高津川水系河川整備基本方針

1.河川の総合的な保全と利用に関する基本方針
(1)流域及び河川の概要

 流域の気候は、日本海側気候地域に属するが夏に雨の多い北九州型で、下流部は対馬海流の影響を受けて冬でも比較的暖かい。流域の平均年降水量は、上流域で約2,200mm程度に達するが、下流域では約1,600mmである。

 緩やかな中山間地を流れ谷底盆地を形成する本川上流部は、河川争奪を受けて最上流部を失っているため、河床勾配は1/150程度と上流域としては比較的緩やかな箇所もあり、河原にはツルヨシ群落等が繁茂している。その流水は瀬と淵を形成し、緩やかな流れにはオヤニラミが生息するなど、さまざまな魚類の生息環境を提供している。
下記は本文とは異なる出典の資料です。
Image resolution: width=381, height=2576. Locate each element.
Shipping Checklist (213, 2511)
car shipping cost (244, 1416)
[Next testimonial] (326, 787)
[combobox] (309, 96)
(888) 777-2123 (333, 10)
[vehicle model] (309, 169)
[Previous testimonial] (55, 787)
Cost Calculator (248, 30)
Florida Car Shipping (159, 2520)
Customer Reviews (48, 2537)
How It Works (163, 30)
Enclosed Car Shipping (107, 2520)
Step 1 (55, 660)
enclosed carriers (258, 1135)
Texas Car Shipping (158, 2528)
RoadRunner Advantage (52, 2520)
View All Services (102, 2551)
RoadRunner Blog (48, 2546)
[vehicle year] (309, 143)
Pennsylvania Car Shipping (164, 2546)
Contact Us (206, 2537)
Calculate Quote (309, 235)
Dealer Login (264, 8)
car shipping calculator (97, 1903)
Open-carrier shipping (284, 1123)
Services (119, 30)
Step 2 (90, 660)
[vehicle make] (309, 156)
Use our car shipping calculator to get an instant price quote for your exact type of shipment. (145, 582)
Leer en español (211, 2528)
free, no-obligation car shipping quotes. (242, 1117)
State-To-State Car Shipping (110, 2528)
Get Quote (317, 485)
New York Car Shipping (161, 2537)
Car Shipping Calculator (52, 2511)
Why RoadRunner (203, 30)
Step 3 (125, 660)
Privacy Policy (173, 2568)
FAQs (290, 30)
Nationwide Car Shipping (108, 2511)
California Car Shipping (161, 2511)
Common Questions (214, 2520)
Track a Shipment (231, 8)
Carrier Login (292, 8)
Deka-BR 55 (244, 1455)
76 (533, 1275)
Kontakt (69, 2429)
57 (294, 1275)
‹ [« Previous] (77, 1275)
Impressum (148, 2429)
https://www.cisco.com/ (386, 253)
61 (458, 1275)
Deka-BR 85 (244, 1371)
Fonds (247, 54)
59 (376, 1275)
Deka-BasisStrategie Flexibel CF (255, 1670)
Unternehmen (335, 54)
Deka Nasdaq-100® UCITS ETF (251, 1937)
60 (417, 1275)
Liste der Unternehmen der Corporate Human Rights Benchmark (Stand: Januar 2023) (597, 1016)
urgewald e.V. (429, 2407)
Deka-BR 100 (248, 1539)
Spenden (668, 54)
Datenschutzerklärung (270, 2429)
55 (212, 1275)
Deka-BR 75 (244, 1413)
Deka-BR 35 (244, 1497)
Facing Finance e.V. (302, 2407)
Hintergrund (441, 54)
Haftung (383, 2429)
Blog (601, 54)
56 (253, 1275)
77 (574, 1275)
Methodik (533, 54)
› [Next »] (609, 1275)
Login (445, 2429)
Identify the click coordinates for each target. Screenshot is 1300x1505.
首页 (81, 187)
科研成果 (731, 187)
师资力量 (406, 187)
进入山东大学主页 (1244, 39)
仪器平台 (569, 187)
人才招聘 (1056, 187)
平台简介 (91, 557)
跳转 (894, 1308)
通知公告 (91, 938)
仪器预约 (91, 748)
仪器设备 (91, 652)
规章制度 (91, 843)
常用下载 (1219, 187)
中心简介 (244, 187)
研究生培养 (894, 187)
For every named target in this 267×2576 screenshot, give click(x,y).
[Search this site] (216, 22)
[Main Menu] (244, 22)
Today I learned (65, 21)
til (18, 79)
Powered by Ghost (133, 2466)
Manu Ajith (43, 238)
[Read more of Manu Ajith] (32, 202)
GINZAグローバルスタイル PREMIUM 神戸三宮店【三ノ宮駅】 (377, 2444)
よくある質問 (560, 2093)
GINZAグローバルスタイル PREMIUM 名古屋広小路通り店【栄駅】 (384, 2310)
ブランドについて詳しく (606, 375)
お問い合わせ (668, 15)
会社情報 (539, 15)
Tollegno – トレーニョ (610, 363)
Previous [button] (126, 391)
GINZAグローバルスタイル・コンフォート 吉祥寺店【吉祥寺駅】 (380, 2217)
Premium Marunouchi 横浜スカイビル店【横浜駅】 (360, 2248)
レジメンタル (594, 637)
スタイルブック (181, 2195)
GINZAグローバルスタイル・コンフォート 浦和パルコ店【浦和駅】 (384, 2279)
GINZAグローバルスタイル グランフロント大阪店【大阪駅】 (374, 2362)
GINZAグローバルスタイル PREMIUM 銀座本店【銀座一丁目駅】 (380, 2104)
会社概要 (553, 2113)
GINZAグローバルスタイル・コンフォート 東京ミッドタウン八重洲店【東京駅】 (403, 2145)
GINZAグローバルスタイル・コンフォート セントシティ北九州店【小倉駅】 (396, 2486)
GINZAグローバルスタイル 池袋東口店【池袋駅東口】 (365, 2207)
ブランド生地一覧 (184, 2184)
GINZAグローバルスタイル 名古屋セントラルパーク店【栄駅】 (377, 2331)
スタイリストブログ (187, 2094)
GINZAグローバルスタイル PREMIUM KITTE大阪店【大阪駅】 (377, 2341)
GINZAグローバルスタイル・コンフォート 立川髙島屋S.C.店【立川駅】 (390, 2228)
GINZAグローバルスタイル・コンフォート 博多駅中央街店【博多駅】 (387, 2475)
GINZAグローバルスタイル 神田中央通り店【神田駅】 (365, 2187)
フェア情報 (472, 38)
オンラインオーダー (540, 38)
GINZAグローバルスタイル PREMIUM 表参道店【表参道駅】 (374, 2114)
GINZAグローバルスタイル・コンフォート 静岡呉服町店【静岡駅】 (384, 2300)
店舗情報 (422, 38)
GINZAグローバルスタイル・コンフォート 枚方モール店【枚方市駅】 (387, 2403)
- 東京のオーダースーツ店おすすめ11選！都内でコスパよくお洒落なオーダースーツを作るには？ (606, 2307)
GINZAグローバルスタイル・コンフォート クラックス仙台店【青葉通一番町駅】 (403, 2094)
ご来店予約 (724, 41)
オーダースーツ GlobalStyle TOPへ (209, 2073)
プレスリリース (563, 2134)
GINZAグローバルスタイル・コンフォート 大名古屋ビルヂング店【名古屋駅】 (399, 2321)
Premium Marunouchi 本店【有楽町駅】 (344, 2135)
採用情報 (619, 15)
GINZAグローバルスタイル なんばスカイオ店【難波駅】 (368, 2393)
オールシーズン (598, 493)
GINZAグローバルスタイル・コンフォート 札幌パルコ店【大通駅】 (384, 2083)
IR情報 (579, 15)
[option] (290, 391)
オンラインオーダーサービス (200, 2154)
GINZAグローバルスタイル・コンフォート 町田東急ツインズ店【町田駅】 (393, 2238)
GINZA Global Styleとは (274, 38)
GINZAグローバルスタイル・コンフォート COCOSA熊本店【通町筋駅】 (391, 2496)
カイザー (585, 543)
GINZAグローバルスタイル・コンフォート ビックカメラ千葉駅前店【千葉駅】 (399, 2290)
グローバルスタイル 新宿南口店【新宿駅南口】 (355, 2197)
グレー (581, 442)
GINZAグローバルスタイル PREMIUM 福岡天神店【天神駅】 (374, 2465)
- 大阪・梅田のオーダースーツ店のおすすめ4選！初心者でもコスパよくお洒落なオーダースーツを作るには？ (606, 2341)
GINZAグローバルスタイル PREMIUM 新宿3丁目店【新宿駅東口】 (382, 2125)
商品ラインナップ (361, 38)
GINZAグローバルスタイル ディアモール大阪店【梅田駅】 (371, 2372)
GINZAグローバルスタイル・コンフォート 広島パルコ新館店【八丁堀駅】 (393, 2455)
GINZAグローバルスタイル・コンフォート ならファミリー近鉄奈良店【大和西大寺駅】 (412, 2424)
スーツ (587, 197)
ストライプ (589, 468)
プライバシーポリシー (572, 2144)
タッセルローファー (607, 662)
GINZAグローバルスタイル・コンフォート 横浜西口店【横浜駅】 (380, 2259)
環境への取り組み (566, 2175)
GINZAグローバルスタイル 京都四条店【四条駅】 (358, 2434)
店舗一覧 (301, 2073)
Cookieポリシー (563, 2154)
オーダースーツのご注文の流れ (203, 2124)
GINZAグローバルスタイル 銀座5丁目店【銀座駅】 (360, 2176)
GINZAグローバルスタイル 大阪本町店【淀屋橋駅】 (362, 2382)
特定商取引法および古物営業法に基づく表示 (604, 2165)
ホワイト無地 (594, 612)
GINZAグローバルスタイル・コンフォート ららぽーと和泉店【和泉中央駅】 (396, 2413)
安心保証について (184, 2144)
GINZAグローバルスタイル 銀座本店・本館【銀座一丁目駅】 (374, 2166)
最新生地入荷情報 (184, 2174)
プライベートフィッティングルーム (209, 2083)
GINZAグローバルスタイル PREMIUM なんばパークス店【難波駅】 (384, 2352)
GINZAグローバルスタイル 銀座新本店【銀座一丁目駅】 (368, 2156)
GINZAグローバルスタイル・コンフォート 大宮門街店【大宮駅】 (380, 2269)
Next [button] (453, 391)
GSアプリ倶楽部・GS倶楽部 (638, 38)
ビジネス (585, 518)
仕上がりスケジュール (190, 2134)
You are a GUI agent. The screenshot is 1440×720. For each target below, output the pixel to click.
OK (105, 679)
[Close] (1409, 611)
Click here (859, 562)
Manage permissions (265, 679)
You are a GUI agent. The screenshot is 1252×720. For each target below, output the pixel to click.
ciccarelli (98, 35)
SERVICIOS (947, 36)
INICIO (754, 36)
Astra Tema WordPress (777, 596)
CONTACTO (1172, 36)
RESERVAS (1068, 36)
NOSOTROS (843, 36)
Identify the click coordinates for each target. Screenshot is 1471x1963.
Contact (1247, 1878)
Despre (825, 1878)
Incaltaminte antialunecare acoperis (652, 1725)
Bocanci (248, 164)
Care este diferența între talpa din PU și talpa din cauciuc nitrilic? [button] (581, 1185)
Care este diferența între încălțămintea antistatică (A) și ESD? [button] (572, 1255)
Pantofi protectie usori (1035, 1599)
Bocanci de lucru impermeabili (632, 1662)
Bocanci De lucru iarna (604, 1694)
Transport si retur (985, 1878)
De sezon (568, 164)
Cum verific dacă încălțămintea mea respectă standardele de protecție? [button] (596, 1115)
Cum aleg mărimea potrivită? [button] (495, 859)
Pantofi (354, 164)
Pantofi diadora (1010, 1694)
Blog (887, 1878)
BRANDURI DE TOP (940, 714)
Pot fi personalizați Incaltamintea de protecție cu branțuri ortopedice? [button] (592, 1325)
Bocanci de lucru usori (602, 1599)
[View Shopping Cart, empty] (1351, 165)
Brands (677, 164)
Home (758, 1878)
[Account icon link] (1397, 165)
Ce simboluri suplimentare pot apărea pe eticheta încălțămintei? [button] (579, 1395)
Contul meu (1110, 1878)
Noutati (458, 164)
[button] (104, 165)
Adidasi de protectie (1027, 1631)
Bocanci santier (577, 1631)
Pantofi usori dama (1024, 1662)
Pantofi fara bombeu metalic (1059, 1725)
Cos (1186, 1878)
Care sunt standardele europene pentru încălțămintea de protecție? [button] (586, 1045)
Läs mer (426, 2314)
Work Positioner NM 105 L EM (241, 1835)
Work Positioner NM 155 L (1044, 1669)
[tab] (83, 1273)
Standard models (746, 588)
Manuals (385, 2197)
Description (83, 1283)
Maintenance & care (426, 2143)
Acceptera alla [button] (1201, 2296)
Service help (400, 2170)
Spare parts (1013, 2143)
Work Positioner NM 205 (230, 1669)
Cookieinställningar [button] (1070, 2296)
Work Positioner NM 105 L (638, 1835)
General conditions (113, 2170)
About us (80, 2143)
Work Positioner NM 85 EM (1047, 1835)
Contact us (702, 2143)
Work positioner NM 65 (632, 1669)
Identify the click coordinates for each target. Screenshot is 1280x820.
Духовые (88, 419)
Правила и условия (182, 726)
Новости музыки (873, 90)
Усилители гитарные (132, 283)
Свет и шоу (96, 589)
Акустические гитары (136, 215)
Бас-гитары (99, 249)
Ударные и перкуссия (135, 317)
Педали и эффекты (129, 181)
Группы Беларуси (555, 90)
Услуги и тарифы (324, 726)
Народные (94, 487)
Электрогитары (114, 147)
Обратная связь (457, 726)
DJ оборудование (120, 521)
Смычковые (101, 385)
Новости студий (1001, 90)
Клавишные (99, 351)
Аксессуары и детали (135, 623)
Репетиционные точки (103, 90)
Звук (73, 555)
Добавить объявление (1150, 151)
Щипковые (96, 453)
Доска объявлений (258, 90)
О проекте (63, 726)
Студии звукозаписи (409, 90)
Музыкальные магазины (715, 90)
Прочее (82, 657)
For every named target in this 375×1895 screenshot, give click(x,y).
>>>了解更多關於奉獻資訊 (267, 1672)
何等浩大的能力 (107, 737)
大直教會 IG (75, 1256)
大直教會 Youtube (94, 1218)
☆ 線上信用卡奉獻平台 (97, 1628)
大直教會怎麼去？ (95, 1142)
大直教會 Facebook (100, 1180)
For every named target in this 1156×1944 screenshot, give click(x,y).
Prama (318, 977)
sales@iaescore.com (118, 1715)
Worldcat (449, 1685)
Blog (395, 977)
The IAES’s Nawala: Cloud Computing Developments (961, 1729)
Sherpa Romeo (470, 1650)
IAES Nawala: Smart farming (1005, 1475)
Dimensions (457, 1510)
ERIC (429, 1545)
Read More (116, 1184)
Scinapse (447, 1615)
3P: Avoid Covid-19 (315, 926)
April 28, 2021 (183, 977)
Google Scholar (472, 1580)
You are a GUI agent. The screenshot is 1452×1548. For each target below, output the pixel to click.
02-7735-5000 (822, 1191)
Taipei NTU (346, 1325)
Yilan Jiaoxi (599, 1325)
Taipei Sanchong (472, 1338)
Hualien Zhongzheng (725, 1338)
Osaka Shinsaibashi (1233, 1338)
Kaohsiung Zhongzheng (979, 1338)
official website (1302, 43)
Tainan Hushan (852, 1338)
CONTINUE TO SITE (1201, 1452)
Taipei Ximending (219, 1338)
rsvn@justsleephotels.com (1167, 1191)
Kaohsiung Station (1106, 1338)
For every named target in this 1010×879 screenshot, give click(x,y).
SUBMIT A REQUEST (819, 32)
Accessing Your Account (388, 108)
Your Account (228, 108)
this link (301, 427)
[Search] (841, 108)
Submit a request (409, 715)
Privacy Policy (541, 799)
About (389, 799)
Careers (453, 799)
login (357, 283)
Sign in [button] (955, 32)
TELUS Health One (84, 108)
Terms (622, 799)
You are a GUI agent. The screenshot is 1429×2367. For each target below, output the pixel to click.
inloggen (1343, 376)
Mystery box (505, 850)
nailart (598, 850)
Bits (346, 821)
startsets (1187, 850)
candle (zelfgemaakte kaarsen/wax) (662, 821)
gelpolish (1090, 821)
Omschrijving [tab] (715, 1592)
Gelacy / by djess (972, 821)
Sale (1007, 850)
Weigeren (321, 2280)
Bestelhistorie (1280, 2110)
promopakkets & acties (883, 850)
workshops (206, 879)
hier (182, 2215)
 支川流域に存在する中国山地の冠山(かんむりやま)恐羅漢山(おそらかんざん)安蔵寺山(あぞうじやま)等の山頂付近には、ブナ等の広葉樹の自然植生が残り、裏匹見峡奥匹見峡には、良好な渓谷林が存在し、大龍頭(だいりゅうず)小龍頭等多くの滝を目にすることができる。渓流には、ゴギのほかイシドジョウも生息しており、豊かな林相を背景としてブチサンショウウオ等が生息している。

 中流域は、河床勾配が1/150〜1/350と上流部よりやや緩やかとなっている。ところどころに岩が露頭し大きな淵や瀬が形成され、変化に富んだ河床を有している。自然度の高い河道が保たれていることから、天然のアユ等は、吉賀町柿木付近にまで遡上している。